IEEE Trans Cybern. 2018 Feb;48(2):500-509. doi: 10.1109/TCYB.2016.2643687. Epub 2017 Jan 10.
Sum of squares (SOS) polynomials have provided a computationally tractable way to deal with inequality constraints appearing in many control problems. It can also act as an approximator in the framework of adaptive dynamic programming. In this paper, an approximate solution to the optimal control of polynomial nonlinear systems is proposed.
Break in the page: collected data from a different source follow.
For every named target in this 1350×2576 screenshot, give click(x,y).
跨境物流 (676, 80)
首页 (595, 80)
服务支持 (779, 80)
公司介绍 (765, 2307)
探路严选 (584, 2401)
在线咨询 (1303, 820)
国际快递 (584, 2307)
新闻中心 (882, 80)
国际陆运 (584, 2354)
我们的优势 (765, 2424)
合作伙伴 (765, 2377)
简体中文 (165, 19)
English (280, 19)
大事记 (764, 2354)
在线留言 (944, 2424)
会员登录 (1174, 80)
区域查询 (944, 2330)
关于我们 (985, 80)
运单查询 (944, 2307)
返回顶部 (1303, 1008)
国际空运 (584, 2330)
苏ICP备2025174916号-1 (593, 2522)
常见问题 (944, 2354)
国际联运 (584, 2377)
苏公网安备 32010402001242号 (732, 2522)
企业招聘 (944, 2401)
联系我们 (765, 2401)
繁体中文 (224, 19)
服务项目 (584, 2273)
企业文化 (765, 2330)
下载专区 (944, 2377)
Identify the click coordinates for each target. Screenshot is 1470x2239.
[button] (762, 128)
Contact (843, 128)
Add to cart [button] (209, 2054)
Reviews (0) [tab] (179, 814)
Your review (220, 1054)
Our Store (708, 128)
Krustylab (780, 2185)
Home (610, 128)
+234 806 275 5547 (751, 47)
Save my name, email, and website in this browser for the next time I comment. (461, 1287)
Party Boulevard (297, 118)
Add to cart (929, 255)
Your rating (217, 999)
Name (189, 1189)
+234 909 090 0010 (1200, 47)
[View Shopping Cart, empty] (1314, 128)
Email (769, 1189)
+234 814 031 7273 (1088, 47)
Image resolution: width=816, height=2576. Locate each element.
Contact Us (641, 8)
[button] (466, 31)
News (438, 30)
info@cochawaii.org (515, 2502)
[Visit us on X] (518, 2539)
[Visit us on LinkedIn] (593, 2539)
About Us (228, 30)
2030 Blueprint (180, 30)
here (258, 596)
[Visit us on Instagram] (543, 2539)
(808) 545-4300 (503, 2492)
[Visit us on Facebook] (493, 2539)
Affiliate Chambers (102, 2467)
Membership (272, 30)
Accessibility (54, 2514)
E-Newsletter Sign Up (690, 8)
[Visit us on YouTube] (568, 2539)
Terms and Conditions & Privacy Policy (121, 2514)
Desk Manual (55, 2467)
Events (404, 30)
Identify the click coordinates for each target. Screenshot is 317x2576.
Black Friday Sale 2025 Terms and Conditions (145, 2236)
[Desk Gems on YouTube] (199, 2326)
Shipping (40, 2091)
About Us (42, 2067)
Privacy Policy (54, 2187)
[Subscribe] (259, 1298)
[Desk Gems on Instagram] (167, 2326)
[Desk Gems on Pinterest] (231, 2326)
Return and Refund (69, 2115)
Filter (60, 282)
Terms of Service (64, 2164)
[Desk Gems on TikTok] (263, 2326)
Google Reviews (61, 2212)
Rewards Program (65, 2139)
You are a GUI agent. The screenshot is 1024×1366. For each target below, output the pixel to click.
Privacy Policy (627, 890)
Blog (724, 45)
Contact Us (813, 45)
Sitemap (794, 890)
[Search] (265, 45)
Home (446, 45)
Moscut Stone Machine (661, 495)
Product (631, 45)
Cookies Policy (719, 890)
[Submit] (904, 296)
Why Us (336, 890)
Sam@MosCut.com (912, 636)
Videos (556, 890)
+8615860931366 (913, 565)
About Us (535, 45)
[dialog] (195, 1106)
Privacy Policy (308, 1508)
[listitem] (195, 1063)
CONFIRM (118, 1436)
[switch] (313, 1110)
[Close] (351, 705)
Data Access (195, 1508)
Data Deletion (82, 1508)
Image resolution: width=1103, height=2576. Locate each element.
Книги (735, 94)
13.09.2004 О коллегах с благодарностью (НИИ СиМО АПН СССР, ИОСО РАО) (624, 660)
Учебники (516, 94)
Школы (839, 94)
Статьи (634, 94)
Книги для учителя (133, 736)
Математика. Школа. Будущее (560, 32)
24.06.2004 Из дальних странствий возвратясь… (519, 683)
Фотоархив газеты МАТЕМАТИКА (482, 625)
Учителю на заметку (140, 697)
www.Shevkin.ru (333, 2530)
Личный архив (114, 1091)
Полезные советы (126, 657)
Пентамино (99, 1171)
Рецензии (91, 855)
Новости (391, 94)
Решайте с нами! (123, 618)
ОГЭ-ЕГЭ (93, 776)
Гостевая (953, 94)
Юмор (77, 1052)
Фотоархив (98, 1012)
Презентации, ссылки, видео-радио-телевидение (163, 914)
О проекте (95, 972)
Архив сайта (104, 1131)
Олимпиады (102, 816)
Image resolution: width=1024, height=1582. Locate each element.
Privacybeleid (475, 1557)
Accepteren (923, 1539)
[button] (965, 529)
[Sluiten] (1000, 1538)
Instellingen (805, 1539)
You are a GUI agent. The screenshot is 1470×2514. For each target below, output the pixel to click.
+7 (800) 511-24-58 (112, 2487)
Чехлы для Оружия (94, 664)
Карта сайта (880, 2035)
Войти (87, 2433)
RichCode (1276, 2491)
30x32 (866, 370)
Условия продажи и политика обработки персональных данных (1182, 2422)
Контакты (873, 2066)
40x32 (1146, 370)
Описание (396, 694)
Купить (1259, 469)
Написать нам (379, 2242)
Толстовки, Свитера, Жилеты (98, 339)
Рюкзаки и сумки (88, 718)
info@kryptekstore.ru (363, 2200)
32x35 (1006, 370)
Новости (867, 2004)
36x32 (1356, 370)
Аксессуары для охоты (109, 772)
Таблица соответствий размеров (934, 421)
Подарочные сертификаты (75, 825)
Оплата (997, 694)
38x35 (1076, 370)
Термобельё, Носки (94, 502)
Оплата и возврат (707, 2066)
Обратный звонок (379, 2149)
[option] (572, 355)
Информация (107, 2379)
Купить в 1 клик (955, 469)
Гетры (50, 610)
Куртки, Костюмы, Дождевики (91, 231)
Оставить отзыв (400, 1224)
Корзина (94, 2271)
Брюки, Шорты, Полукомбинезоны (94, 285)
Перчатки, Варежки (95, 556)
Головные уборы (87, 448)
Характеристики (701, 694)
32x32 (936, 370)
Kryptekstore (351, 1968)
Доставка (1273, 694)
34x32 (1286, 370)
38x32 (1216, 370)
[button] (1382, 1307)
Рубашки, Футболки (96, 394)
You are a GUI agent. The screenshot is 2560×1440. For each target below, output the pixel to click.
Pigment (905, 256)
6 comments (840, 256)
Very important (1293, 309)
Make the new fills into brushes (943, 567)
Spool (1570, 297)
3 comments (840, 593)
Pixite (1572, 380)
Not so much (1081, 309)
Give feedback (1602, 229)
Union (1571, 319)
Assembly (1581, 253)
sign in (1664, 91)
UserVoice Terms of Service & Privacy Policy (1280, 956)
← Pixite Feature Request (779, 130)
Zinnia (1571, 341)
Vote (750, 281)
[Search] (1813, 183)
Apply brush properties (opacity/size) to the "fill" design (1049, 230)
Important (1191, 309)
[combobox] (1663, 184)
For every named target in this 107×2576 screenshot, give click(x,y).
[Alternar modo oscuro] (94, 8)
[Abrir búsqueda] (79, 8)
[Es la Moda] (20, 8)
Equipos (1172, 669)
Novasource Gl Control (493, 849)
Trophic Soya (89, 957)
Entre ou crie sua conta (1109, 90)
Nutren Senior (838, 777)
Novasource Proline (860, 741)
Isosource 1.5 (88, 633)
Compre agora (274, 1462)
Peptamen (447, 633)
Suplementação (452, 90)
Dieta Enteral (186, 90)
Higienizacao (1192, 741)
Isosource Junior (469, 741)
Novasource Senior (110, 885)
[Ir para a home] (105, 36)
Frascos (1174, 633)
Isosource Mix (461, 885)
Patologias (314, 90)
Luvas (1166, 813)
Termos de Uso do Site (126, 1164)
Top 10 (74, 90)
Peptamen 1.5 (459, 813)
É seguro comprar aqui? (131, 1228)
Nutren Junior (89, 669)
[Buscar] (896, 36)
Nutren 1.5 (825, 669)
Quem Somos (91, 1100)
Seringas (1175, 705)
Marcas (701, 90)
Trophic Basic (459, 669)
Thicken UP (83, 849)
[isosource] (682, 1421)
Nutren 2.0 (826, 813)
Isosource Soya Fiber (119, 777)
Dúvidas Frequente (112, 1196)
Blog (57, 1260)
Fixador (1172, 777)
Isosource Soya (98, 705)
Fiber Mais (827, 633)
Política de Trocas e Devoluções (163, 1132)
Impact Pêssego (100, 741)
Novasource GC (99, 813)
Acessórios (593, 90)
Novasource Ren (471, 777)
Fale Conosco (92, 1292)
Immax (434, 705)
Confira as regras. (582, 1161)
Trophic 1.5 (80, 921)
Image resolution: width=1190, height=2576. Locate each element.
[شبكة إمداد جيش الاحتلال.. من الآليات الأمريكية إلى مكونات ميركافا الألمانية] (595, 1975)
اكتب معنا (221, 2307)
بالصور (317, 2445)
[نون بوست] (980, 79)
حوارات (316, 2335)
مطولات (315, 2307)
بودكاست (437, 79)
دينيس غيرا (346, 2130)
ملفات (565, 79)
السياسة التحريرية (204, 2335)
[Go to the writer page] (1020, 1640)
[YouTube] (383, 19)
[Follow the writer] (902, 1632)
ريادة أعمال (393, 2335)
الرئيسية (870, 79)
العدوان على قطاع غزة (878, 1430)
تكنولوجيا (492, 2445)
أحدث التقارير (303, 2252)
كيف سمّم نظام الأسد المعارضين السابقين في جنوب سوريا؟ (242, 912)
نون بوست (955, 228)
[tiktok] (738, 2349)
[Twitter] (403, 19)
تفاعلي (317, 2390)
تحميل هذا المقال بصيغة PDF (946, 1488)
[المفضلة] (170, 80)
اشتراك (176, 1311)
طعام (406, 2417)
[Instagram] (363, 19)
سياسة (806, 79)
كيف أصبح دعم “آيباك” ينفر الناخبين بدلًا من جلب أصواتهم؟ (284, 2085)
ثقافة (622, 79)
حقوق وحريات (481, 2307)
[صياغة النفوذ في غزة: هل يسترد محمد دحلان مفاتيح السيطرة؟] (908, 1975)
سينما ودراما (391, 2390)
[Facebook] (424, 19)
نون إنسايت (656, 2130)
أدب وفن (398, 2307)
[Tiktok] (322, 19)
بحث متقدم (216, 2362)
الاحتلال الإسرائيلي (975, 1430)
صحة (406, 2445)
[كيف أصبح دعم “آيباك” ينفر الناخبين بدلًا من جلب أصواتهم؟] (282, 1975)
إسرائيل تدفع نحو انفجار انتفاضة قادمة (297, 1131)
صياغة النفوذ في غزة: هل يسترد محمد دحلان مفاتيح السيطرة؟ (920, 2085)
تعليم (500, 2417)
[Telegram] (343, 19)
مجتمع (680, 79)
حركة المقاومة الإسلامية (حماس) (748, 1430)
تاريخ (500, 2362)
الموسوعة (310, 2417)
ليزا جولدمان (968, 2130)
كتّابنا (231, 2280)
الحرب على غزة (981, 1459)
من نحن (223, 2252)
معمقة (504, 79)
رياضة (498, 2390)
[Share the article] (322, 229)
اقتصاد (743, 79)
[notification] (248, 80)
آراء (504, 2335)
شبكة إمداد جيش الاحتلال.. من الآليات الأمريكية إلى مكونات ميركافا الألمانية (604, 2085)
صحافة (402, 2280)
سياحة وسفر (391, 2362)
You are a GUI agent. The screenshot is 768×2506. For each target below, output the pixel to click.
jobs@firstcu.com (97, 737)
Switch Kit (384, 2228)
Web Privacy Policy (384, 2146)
Under a given attenuation coefficient, the Hamilton-Jacobi-Isaacs equation is relaxed to an optimization problem with a set of inequalities. After applying the policy iteration technique and constraining inequalities to SOS, the optimization problem is divided into a sequence of feasible semidefinite programming problems. With the converged solution, the attenuation coefficient is further minimized to a lower value. After iterations, approximate solutions to the smallest -gain and the associated optimal controller are obtained. Four examples are employed to verify the effectiveness of the proposed algorithm.
平方和(SOS)多项式为处理许多控制问题中出现的不等式约束提供了一种计算上可行的方法。它也可以在自适应动态规划的框架中作为逼近器。本文提出了一种多项式非线性系统最优控制的近似解。在给定的衰减系数下,将哈密顿-雅可比-伊萨亚斯方程松弛为具有一组不等式的优化问题。应用策略迭代技术并将约束不等式限制在 SOS 之后,将优化问题划分为一系列可行的半定规划问题。随着收敛解的获得,进一步将衰减系数最小化到更低的值。经过迭代,得到了最小增益的近似解和相关的最优控制器。四个例子被用来验证所提出算法的有效性。